■ 取り組む課題:
[1] 書評を読んで、次の問いに答えなさい。
(a) John Meronが追われる身となったのは、何を受けて以降か。
(b) John Meronの物語の舞台はどこか。
(c) インカ帝国の本で語っているのは、どのような著者か。
[2] 書評の一部を、「ジェットコースター小説という」という語句を含むところから書き始め、「がイギリスという点も面白い。」で終わるところまで、そのまま書き写しなさい。

··· 本文

オススメ度 ★★★☆☆ 3/5
2人の子供に恵まれた普通の幸せな結婚を楽しんでいたJohn Meronはある日、旧友からの久しぶりの電話を受けて以降、追われる身となる。真実が見えないまま家族を守るためにMeronは奔走する。
ジェットコースター小説というものがあるならまさにそれ。物語の大部分でMeronは逃走、銃撃戦、誘拐、拉致と言ったスリリングな内容で占められている。ハリウッド映画を見ているようなスピーディな展開で栄が向きな物語と言えるだろう。
逃走劇の渦中にいるMeronとその妻Kathyだけでなく、過去につらい出来事ゆえに犯罪捜査に対して違った思いを抱き続けるBoltの心の内なども印象的である。
そして次第に明らかになる大きな犯罪の影。結末に関してやや説明不足の部分もあるような気がするが、一気に読める内容である。また物語の舞台がイギリスという点も面白い。
カテゴリー: ★3つ
「天空の帝国インカ その謎に挑む」山本紀夫
オススメ度 ★★★☆☆ 3/5
文字を持たないゆえに謎に包まれたインカ帝国。その歴史とそこでの生活、文化などを何年もアンデスに通い続けた著者が語る。

······
··· 検討データ

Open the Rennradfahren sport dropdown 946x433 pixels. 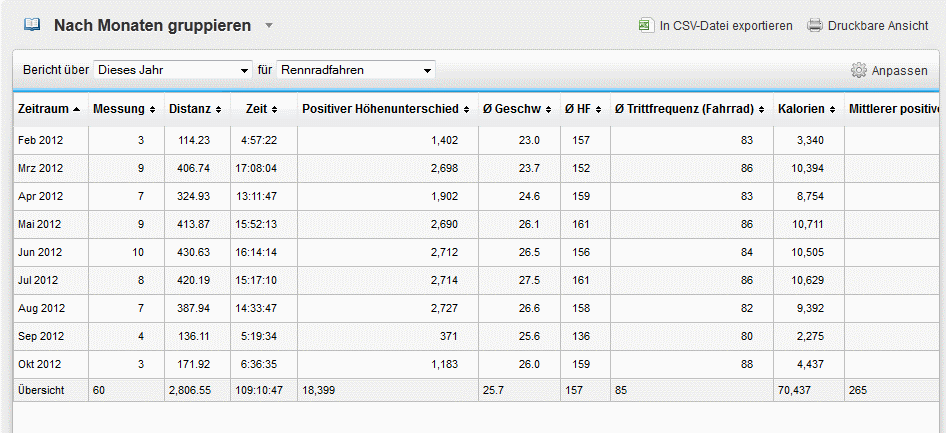[355, 70]
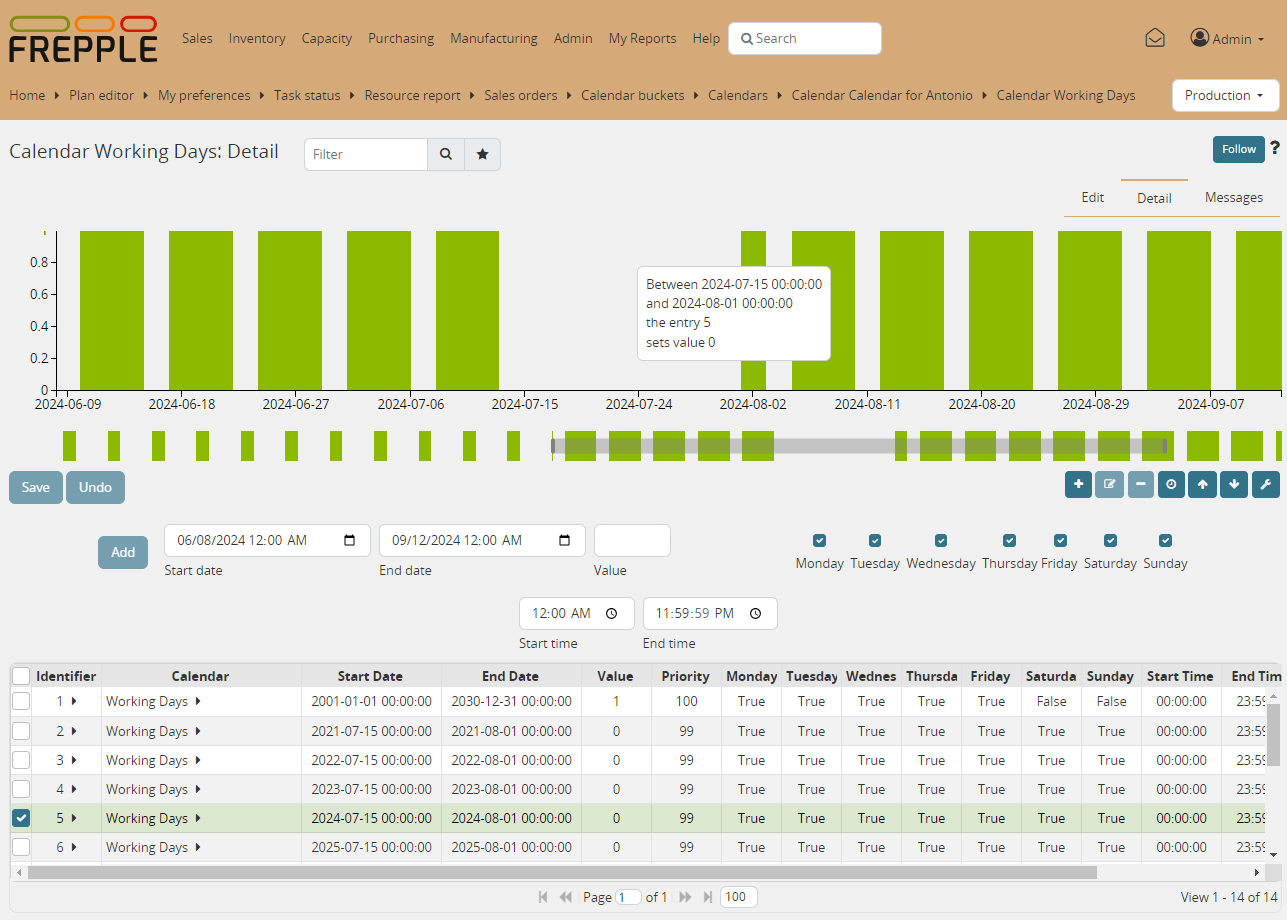Open the Manufacturing menu

[493, 38]
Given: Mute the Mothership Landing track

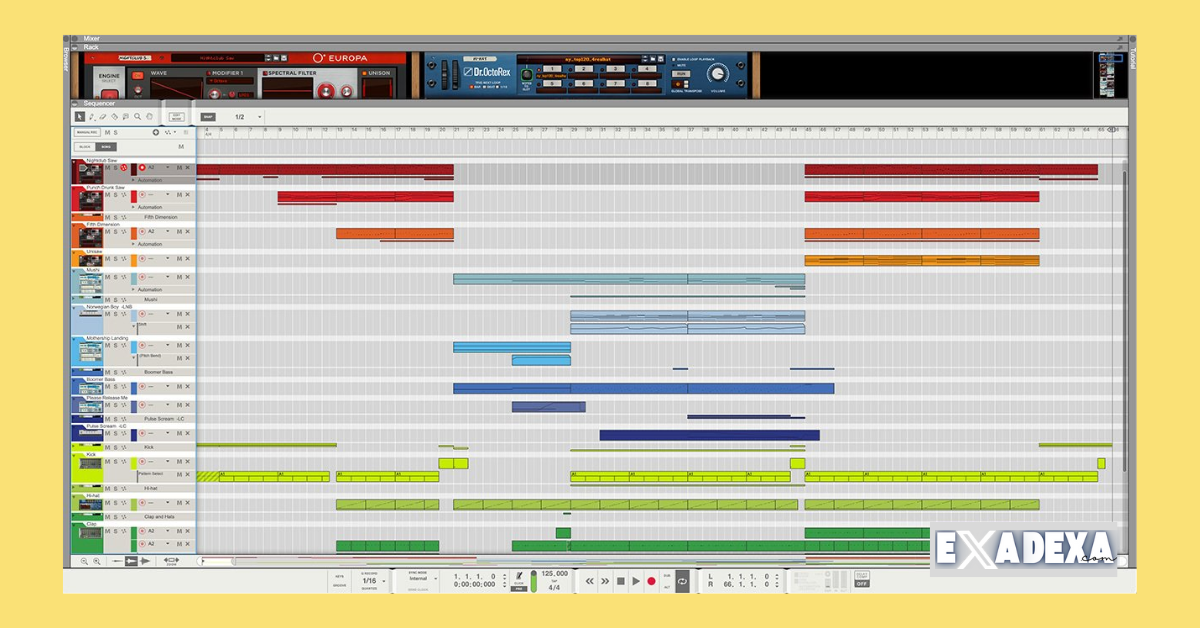Looking at the screenshot, I should click(107, 345).
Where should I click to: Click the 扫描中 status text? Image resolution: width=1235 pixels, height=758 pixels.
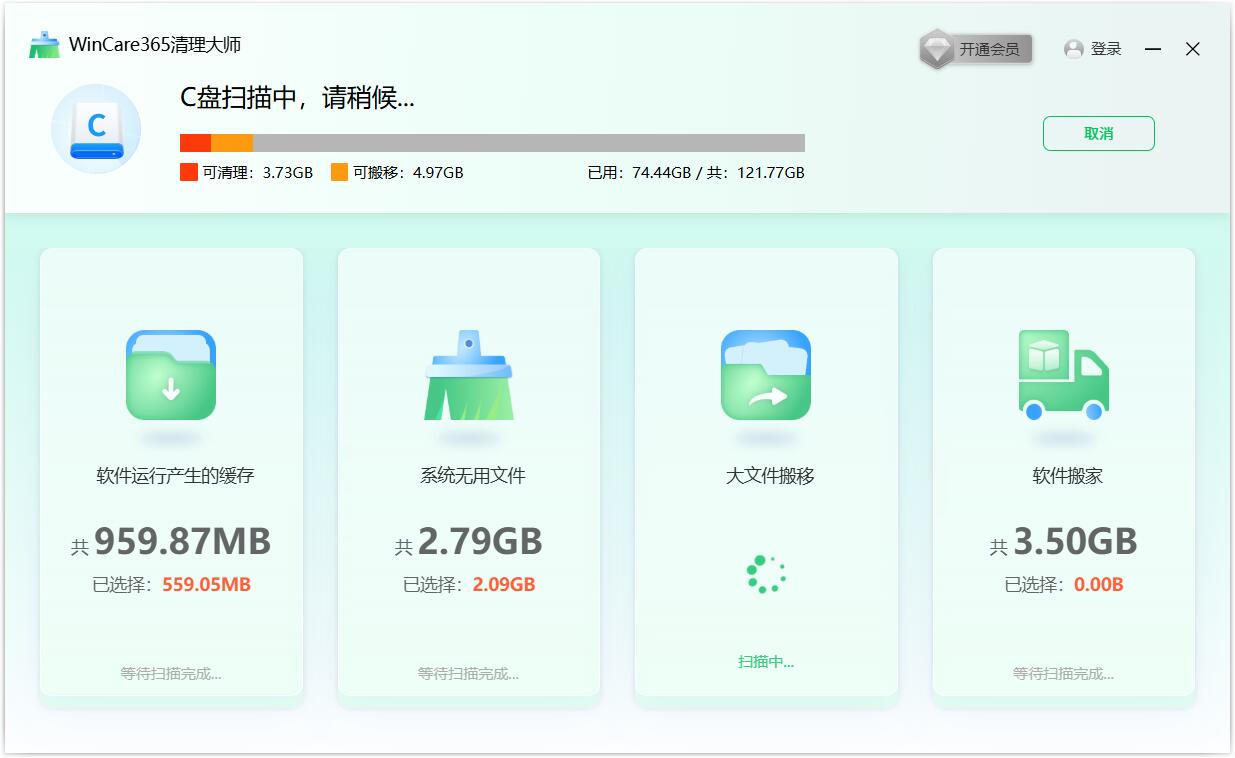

······

■ 解答例:
[1]
(a) 旧友からの久しぶりの電話
(b) イギリス
(c) 何年もアンデスに通い続けた著者

[2]
ジェットコースター小説というものがあるならまさにそれ。物語の大部分でMeronは逃走、銃撃戦、誘拐、拉致と言ったスリリングな内容で占められている。ハリウッド映画を見ているようなスピーディな展開で栄が向きな物語と言えるだろう。
逃走劇の渦中にいるMeronとその妻Kathyだけでなく、過去につらい出来事ゆえに犯罪捜査に対して違った思いを抱き続けるBoltの心の内なども印象的である。
そして次第に明らかになる大きな犯罪の影。結末に関してやや説明不足の部分もあるような気がするが、一気に読める内容である。また物語の舞台がイギリスという点も面白い。